Stephen King : Docteur Sleep

Danny Torrance, le petit garçon qui, dans Shining, sortait indemne de l’incendie de l’Overlook Palace, est devenu un adulte. Alcoolique et paumé comme l’était son père, il est maintenant aide-soignant dans un hospice où, grâce aux pouvoirs surnaturels qu’il n’a pas perdus, il apaise la souffrance des mourants. On le surnomme Docteur Sleep. Lorsqu’il rencontre Abra, une fillette de 12 ans pourchassée par un étrange groupe de voyageurs, Danny va retomber dans l’horreur. Commence alors une guerre épique entre le bien et le mal…

le livre de poche | horreur


J’ai bien aimé cette suite peu effrayante

Shining, c’est LE roman que l’on relie à Stephen King. Je l’avais adoré, à ma grande surprise – alors que je pensais juste avoir trop peur pour le lire. Docteur Sleep, qui est généralement qualifié comme sa suite -mais qui ne l’est pas vraiment-, était par conséquent dans ma wishlist depuis longtemps. On me l’a offert à Noël, et après quelques mois à tergiverser devant la taille de ce pavé (800 pages, tout de même), me voilà lancée la tête dans le guidon. Bon, je ne vais pas y aller par quatre chemins : j’ai aimé ce livre. Mais pas assez.

Je m’explique. Cela vient d’abord de ce que j’avais ressenti en lisant Shining : du début à la fin, scotchée à mon siège, redoutant même de tourner la page. En lisant le résumé, j’étais certaine de ressentir la même chose en lisant celui-ci. Et j’ai été déçue de ce côté-là. C’était édulcoré. On suit ici les relations entre ce fameux Dan Torrance et une petite fille, Abra, dotée comme lui du Don. Abra est poursuivie par le Nœud Vrai, une caravane de voyageurs millénaires qui veut lui soutirer quelque chose (mais quoi ? Lisez le livre pour le savoir !). Je ne saurais détailler plus sans vous dévoiler les rouages de ce roman très linéaire, en somme.

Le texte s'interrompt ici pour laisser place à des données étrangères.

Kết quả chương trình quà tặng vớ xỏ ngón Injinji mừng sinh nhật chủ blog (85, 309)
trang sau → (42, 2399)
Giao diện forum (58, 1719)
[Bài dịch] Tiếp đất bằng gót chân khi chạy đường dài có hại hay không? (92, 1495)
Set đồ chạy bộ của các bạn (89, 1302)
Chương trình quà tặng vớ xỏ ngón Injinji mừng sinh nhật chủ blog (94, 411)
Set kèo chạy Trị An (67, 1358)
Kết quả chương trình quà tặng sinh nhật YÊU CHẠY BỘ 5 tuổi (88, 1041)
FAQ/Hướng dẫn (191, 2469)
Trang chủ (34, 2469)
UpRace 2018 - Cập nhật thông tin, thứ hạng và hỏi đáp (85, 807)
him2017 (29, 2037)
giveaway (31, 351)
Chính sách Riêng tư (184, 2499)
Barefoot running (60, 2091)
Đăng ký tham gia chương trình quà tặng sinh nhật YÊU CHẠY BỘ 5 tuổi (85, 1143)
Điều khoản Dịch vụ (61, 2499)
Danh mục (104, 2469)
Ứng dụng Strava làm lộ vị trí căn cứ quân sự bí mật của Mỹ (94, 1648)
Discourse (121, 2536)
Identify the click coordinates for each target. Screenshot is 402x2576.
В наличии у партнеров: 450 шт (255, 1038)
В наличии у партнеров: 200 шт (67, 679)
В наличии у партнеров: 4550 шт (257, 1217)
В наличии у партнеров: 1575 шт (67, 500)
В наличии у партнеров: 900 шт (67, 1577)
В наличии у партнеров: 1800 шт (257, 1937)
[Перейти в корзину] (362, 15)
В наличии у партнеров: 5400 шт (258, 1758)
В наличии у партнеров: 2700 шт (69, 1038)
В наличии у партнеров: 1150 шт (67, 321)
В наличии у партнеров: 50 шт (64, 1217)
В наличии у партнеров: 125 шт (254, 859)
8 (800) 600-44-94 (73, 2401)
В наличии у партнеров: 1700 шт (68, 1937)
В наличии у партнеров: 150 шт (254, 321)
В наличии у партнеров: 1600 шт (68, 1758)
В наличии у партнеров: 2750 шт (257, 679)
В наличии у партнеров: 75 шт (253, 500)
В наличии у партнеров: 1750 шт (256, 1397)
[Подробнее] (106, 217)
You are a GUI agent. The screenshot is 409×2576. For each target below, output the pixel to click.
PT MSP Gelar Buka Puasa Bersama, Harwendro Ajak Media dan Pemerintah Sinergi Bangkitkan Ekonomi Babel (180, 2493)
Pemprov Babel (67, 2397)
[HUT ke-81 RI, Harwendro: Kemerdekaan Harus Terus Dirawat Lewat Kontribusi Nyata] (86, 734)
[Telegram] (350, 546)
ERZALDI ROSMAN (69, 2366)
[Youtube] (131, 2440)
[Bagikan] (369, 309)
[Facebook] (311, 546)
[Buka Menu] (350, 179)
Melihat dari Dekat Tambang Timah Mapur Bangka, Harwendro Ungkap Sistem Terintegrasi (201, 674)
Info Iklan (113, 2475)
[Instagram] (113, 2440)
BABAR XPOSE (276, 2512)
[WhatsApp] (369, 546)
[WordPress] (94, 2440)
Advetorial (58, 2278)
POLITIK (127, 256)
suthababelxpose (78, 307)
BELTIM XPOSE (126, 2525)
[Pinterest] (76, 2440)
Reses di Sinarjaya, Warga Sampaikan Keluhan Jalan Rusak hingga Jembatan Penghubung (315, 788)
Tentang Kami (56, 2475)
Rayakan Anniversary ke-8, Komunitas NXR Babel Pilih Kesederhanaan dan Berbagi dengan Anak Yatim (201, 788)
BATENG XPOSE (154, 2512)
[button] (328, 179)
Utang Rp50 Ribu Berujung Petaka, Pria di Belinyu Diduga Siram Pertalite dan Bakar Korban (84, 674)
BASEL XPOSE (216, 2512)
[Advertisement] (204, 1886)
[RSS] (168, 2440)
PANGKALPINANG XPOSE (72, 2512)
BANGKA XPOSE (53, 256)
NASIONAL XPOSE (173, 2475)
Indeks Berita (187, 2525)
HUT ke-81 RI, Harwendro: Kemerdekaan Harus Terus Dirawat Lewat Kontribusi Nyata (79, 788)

Franchement, l’histoire était intéressante. Pour me faire lire ce gros roman en une semaine, il fallait bien qu’elle le soit ! Pour être honnête, je n’ai pas été touchée par le suspense. Mais les événements s’enchaînaient avec assez de verve pour me tenir attentive. Je n’ai pas du tout eu peur comme je le pensais, mais à la place, j’ai ri, j’ai espéré, j’ai craint pour la vie des personnages. Justement, le roman est assez long pour que l’on s’y attache profondément. J’ai adoré ceux qu’on me menait à adorer, détesté ceux que l’on me poussait à détester. Oui, je suis plutôt influençable… Mais j’ai également eu une tendresse pour le grand méchant, voyant sa fragilité, voyant que sans son groupe, il n’est plus rien. Chaque personnage est très façonné, très creusé, à l’anecdote près. Ce relief est admirable et donne de l’intérêt au livre quand les longueurs se font trop nombreuses.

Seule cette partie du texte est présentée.